Now, Capcom has announced a remake, and with it I have a chance to conquer the demons of my youth.
Slowly, over the course of weeks, I was broken. Resident Evil 3 was more than I could handle.
Armed with limited weapons and ammo, Resident Evil 3 (like its predecessors) tasks you with navigating a zombie outbreak, and some occasionally cruel camera angles, while foraging to keep your always-strained supplies from running out. Resource management is key. Do you try to run by that zombie down the alley, or shoot him with one of your ten remaining bullets, knowing you might not find more for a while?
RE3 added a new wrinkle. The eponymous Nemesis, a hulking zombie that pursues you throughout the game. Although RE2 had experimented with a similar figure — a bald, trench coat-clad fellow known as Mr. X — Nemesis took the idea to new extremes.
He was relentless. Anywhere you went, he could appear, whether leaping through a window or politely opening a door behind you, hissing the word “Stars” (his goal is to kill every members of the S.TA.R.S. police unit, including protagonist Jill Valentine). Like a big, patchwork Sting, he’s watching every move you make.
I know what you’re thinking. Big zombie? Just outrun him! You would be wrong. Like a young Shaq, Nemesis is built like a tank but moves with the speed of a gazelle, and he wants to dunk your skull into the pavement. He’s immortal, too. Go ahead and empty your whole arsenal into him. The best you’ll do is knock him down for awhile.
Resident Evil 2 built up my resistance to the series’ shambling zombies and brutish grotesques, but I wasn’t prepared for Nemesis. The atmosphere of constant paranoia was too much for my young heart to take. Hunted ceaselessly, I was forced to confront inevitability itself, the realization that time and the universe would move on no matter how I struggled.
Fleeing from Nemesis, I understood for the first time that I was mortal. One day my skin will sag, my bones will crumble, and I will be only so much dust scattered across a tiny slice of the cosmos.
I never beat Resident Evil 3. Although I put the game down, Nemesis didn’t stop pursuing me. His cold gaze is reflected in every unfinished project, every failed New Year’s resolution, every night spent staring out the window, glass of whisky in hand, as Moonlight Sonata creeps out of my speakers.

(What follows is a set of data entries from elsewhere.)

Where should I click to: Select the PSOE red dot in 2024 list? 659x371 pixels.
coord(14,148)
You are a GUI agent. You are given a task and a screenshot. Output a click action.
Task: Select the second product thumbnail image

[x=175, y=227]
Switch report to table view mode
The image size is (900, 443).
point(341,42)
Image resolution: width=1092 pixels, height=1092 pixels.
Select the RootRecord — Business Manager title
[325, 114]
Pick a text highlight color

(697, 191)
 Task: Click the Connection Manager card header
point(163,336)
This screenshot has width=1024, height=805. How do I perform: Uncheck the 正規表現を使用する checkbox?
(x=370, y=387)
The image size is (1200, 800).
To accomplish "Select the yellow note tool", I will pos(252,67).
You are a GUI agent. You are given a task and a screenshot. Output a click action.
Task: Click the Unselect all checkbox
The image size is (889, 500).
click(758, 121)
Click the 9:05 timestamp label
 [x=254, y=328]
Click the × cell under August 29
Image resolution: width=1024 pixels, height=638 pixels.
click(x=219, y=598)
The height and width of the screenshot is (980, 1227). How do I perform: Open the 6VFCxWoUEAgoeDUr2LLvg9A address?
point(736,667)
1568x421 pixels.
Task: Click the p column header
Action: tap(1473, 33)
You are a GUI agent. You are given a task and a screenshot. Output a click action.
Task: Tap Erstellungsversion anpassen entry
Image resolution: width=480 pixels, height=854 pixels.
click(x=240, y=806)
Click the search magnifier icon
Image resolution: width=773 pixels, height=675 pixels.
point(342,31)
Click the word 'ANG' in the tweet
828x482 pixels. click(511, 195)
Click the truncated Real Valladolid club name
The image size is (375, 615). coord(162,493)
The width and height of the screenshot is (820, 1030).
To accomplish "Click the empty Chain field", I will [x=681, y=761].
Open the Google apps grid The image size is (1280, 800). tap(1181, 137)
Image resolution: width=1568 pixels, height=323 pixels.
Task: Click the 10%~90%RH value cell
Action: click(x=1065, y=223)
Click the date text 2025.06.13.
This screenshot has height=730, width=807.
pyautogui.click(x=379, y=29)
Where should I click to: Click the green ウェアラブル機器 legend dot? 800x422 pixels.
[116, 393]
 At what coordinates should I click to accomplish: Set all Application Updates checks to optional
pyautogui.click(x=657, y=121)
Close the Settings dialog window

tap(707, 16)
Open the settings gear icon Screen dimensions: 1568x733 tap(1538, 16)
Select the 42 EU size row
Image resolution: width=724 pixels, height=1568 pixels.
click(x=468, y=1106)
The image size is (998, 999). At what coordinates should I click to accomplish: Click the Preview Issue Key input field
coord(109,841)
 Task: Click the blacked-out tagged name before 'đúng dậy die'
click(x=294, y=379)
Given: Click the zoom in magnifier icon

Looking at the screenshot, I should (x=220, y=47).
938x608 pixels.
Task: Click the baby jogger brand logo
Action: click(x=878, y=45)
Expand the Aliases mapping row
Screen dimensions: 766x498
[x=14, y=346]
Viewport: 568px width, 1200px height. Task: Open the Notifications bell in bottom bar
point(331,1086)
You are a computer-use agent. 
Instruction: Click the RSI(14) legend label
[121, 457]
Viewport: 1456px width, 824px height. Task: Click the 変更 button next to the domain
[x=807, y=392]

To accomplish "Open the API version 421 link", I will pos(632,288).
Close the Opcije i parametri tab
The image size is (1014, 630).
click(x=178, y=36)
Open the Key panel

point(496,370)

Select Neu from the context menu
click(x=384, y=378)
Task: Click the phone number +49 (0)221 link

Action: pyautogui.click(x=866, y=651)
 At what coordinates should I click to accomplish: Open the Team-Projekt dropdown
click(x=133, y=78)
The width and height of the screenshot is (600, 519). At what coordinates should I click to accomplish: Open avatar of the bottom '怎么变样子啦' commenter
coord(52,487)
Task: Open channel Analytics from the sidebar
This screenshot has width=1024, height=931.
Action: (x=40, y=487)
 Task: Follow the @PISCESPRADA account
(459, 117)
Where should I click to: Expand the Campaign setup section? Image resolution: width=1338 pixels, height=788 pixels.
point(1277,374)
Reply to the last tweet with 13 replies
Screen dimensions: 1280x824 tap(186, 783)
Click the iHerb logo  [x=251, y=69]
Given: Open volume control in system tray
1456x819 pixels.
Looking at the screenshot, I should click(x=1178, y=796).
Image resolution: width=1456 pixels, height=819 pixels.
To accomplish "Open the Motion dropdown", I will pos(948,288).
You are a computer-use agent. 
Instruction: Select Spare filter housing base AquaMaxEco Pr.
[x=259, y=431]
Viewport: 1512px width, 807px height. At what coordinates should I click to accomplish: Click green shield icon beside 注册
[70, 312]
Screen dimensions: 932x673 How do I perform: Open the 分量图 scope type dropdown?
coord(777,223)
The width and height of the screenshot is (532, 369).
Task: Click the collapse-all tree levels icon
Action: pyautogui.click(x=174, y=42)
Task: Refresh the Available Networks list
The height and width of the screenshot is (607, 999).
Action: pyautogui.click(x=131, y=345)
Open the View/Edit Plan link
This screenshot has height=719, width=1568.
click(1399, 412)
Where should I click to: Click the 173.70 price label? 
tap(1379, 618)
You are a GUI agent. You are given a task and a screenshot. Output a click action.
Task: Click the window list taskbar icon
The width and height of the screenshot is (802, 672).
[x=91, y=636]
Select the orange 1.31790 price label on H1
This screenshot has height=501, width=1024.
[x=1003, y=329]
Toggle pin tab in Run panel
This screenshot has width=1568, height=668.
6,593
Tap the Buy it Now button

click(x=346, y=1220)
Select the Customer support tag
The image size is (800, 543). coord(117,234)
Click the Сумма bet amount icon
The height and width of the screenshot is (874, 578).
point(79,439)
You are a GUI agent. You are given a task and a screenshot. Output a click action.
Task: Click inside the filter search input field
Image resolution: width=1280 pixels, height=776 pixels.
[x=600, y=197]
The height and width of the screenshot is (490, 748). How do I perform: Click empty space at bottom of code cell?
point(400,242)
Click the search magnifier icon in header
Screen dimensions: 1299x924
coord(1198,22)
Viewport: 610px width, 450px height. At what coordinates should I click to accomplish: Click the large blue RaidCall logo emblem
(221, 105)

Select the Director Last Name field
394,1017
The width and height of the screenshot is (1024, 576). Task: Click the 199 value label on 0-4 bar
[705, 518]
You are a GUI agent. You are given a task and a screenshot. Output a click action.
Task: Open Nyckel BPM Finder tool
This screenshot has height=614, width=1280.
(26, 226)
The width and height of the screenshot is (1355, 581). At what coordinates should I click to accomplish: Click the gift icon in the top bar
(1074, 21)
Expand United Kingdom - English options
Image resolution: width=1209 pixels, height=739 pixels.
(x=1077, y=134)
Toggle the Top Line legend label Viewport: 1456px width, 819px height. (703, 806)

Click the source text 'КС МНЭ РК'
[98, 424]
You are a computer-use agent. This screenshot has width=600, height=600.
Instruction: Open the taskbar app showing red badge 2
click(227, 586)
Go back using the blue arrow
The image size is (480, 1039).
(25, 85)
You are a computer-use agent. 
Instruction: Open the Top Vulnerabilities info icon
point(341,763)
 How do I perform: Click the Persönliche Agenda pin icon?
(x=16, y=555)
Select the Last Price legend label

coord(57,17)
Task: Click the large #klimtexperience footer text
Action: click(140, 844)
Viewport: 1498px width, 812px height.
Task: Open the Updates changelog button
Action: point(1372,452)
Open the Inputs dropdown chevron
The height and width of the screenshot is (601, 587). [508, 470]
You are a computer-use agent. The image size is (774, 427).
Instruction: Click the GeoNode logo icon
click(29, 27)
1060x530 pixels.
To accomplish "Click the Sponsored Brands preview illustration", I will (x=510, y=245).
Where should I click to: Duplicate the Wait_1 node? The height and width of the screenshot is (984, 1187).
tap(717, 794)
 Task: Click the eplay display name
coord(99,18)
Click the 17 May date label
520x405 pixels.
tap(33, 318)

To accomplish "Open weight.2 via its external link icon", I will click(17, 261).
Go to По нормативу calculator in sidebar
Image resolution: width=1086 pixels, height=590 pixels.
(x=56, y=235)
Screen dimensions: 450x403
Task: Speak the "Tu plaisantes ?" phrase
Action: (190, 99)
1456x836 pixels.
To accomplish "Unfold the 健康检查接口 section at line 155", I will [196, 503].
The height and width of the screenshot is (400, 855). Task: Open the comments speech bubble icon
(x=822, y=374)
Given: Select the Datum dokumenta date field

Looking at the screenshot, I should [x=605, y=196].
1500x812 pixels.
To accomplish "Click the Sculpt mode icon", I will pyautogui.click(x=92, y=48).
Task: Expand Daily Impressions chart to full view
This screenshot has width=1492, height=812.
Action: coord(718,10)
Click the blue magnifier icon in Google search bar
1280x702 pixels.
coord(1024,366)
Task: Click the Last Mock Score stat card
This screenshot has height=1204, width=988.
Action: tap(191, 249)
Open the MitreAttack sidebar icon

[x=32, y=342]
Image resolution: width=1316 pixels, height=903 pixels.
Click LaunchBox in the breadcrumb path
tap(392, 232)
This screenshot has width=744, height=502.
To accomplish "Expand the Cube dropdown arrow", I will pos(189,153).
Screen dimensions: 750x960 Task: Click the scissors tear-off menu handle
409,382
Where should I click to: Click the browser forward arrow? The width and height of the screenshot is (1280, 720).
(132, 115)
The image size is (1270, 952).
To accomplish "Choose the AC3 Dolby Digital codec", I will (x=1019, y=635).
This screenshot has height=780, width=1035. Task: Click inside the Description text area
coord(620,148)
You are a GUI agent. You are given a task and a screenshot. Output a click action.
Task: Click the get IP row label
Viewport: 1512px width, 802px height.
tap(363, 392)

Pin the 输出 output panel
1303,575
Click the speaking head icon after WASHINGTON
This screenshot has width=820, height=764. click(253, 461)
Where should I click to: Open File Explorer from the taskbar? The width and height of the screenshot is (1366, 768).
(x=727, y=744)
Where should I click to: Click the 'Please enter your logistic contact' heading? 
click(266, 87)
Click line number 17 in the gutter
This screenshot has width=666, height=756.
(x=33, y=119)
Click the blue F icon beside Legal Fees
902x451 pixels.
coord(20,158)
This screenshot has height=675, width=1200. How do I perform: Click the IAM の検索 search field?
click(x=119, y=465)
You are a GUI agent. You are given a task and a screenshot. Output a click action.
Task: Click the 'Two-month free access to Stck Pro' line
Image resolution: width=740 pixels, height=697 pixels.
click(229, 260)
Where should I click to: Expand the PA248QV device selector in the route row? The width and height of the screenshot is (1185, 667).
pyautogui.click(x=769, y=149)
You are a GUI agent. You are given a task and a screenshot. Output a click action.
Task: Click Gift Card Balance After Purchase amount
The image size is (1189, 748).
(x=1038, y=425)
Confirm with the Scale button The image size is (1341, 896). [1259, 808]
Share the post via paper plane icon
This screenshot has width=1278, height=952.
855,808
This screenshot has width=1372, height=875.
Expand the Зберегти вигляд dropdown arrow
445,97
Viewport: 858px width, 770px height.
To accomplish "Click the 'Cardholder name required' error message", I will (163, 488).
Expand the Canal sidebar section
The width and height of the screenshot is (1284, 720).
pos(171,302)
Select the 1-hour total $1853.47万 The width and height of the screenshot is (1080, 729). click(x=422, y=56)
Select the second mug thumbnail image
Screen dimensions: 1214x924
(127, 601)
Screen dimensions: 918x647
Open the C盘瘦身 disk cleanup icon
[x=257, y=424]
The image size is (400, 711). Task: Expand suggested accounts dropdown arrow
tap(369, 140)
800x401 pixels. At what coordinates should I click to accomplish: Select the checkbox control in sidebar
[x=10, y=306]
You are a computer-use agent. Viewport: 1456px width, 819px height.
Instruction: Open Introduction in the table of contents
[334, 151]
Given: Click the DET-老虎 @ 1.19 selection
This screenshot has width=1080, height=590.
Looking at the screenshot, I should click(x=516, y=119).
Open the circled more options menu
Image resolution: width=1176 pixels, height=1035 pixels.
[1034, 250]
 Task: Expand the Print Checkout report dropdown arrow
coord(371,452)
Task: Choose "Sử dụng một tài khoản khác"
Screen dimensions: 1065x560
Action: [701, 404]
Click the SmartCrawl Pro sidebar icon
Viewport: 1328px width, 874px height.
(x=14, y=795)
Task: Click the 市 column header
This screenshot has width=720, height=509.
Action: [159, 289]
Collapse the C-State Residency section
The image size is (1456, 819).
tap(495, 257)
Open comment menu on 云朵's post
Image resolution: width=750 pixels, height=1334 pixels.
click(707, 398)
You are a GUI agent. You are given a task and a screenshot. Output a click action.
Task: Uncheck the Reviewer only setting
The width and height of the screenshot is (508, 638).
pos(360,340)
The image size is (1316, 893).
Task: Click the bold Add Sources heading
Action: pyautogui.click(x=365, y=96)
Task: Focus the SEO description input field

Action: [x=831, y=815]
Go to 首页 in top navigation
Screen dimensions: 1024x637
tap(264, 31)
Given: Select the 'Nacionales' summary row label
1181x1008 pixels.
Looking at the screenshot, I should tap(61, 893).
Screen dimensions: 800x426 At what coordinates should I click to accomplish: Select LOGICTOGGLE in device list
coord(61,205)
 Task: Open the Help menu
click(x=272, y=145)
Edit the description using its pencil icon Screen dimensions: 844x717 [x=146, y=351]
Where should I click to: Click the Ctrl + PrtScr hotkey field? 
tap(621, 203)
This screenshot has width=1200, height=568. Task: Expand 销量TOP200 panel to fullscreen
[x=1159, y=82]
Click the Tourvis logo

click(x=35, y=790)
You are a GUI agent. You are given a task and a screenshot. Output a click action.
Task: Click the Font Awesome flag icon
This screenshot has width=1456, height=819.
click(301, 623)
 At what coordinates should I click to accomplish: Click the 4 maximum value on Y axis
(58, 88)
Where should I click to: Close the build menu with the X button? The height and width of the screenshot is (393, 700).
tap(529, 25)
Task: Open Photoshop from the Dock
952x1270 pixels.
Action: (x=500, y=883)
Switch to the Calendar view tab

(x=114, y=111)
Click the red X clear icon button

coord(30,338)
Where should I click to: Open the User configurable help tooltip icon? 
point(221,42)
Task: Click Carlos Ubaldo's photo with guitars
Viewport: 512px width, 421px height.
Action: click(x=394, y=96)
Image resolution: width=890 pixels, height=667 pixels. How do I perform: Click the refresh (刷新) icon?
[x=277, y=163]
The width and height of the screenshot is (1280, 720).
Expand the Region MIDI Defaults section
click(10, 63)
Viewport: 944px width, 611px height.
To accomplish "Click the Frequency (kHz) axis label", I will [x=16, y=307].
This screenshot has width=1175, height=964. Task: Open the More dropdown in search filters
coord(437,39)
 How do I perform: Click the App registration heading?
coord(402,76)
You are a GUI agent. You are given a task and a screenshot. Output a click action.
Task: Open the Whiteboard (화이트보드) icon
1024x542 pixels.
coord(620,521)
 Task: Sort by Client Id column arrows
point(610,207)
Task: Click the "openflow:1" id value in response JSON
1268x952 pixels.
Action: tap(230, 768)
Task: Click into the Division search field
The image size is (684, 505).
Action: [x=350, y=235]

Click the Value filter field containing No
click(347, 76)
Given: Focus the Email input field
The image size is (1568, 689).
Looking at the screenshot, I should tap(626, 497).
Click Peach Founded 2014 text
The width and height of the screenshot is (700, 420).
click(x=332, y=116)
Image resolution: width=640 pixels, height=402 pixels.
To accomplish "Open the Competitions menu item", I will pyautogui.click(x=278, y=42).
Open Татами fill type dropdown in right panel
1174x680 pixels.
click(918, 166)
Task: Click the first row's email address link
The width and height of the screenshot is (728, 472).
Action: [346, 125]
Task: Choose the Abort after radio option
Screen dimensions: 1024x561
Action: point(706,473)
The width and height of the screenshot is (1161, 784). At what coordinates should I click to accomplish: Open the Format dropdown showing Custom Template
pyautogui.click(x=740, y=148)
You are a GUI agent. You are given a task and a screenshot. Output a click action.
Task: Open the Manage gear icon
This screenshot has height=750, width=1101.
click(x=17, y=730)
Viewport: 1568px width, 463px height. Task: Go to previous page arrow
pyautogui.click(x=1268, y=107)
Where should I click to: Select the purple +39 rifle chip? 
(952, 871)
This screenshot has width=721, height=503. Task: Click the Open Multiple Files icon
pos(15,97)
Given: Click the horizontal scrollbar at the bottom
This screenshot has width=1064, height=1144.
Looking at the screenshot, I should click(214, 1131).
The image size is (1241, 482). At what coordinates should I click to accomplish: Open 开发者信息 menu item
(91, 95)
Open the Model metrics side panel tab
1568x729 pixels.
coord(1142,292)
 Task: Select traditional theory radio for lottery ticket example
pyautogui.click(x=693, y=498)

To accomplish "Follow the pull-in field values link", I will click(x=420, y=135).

Fleeing from Nemesis, I understood for the first time that I was mortal.
Whenever I’m asked my greatest weakness, I bite my lip, resisting the urge to confess that I am forever haunted by my failure to beat Resident Evil 3. “Um,” I stammer instead, “I guess I just work too hard.”
So, when rumors began to swirl that Capcom was working on a remake of RE3, I felt my pulse quicken, a cold tide of sweat chilling me as I thought of seeing my old foe once again. This time in high definition.
But I’m not a child anymore. I can’t live in the past. Life rarely gives you a second chance, a shot at redemption, but that’s what I might find with the return of Resident Evil 3. I’ve been hardened by the travails of adulthood, by hours of fleeing from the upgraded Mr. X in 2019’s Resident Evil 2 remake.
I’ll be waiting, Nemesis. This time, I’ll be ready.